_What you should do:_ Below is some data; print it all back exactly.

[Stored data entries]
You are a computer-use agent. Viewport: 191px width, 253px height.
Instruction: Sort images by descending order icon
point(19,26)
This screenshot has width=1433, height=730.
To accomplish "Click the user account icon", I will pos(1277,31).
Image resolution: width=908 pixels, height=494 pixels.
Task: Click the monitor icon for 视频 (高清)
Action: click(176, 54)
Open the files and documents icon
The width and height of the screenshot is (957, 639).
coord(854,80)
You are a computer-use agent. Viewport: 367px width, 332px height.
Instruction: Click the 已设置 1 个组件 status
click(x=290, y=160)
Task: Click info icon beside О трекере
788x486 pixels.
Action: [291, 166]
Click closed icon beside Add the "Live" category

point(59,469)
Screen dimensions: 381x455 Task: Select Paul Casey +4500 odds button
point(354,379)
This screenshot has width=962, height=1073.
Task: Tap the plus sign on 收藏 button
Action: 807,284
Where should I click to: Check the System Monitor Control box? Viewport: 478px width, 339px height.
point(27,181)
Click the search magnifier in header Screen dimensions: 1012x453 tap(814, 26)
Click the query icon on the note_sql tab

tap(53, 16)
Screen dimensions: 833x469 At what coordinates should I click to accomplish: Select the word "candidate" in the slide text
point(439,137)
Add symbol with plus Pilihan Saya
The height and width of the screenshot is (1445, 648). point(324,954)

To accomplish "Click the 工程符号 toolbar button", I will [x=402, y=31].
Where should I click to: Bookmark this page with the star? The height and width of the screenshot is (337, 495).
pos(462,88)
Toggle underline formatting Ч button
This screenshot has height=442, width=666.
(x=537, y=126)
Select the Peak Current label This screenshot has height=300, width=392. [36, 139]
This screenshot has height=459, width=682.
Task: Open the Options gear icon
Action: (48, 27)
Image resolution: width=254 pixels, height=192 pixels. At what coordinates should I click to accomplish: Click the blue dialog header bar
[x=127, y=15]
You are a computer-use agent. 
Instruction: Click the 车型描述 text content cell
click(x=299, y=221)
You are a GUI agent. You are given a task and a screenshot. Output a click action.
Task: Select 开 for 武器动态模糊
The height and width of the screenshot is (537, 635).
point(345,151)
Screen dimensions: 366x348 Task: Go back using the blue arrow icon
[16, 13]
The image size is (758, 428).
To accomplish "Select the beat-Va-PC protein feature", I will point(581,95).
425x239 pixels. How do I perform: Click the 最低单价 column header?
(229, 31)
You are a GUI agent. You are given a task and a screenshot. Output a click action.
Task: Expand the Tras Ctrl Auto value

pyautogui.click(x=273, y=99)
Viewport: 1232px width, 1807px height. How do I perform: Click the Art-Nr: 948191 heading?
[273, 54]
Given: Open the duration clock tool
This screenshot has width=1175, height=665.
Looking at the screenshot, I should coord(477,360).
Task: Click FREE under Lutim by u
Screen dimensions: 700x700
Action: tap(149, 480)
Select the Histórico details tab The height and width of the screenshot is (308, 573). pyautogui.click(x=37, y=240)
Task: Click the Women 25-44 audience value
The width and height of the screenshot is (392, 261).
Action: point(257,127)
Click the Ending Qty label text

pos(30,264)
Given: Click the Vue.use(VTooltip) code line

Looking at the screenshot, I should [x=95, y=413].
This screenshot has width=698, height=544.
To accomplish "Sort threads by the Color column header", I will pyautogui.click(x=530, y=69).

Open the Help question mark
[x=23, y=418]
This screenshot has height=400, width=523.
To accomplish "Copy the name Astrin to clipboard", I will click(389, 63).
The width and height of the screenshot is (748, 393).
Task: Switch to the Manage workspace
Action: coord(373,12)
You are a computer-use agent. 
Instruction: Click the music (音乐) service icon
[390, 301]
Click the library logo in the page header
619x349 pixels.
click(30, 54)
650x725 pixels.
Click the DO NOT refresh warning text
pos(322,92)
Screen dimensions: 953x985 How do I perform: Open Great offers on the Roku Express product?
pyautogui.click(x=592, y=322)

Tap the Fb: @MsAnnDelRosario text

_Exercise result:_
You are a computer-use agent. Viewport: 191px width, 253px height.
Instruction: Sort images by descending order icon
point(19,26)
This screenshot has width=1433, height=730.
To accomplish "Click the user account icon", I will pos(1277,31).
Image resolution: width=908 pixels, height=494 pixels.
Task: Click the monitor icon for 视频 (高清)
Action: click(176, 54)
Open the files and documents icon
The width and height of the screenshot is (957, 639).
coord(854,80)
You are a computer-use agent. Viewport: 367px width, 332px height.
Instruction: Click the 已设置 1 个组件 status
click(x=290, y=160)
Task: Click info icon beside О трекере
788x486 pixels.
Action: [291, 166]
Click closed icon beside Add the "Live" category

point(59,469)
Screen dimensions: 381x455 Task: Select Paul Casey +4500 odds button
point(354,379)
This screenshot has width=962, height=1073.
Task: Tap the plus sign on 收藏 button
Action: 807,284
Where should I click to: Check the System Monitor Control box? Viewport: 478px width, 339px height.
point(27,181)
Click the search magnifier in header Screen dimensions: 1012x453 tap(814, 26)
Click the query icon on the note_sql tab

tap(53, 16)
Screen dimensions: 833x469 At what coordinates should I click to accomplish: Select the word "candidate" in the slide text
point(439,137)
Add symbol with plus Pilihan Saya
The height and width of the screenshot is (1445, 648). point(324,954)

To accomplish "Click the 工程符号 toolbar button", I will [x=402, y=31].
Where should I click to: Bookmark this page with the star? The height and width of the screenshot is (337, 495).
pos(462,88)
Toggle underline formatting Ч button
This screenshot has height=442, width=666.
(x=537, y=126)
Select the Peak Current label This screenshot has height=300, width=392. [36, 139]
This screenshot has height=459, width=682.
Task: Open the Options gear icon
Action: (48, 27)
Image resolution: width=254 pixels, height=192 pixels. At what coordinates should I click to accomplish: Click the blue dialog header bar
[x=127, y=15]
You are a computer-use agent. 
Instruction: Click the 车型描述 text content cell
click(x=299, y=221)
You are a GUI agent. You are given a task and a screenshot. Output a click action.
Task: Select 开 for 武器动态模糊
The height and width of the screenshot is (537, 635).
point(345,151)
Screen dimensions: 366x348 Task: Go back using the blue arrow icon
[16, 13]
The image size is (758, 428).
To accomplish "Select the beat-Va-PC protein feature", I will point(581,95).
425x239 pixels. How do I perform: Click the 最低单价 column header?
(229, 31)
You are a GUI agent. You are given a task and a screenshot. Output a click action.
Task: Expand the Tras Ctrl Auto value

pyautogui.click(x=273, y=99)
Viewport: 1232px width, 1807px height. How do I perform: Click the Art-Nr: 948191 heading?
[273, 54]
Given: Open the duration clock tool
This screenshot has width=1175, height=665.
Looking at the screenshot, I should coord(477,360).
Task: Click FREE under Lutim by u
Screen dimensions: 700x700
Action: tap(149, 480)
Select the Histórico details tab The height and width of the screenshot is (308, 573). pyautogui.click(x=37, y=240)
Task: Click the Women 25-44 audience value
The width and height of the screenshot is (392, 261).
Action: point(257,127)
Click the Ending Qty label text

pos(30,264)
Given: Click the Vue.use(VTooltip) code line

Looking at the screenshot, I should [x=95, y=413].
This screenshot has width=698, height=544.
To accomplish "Sort threads by the Color column header", I will pyautogui.click(x=530, y=69).

Open the Help question mark
[x=23, y=418]
This screenshot has height=400, width=523.
To accomplish "Copy the name Astrin to clipboard", I will click(389, 63).
The width and height of the screenshot is (748, 393).
Task: Switch to the Manage workspace
Action: coord(373,12)
You are a computer-use agent. 
Instruction: Click the music (音乐) service icon
[390, 301]
Click the library logo in the page header
619x349 pixels.
click(30, 54)
650x725 pixels.
Click the DO NOT refresh warning text
pos(322,92)
Screen dimensions: 953x985 How do I perform: Open Great offers on the Roku Express product?
pyautogui.click(x=592, y=322)

Tap the Fb: @MsAnnDelRosario text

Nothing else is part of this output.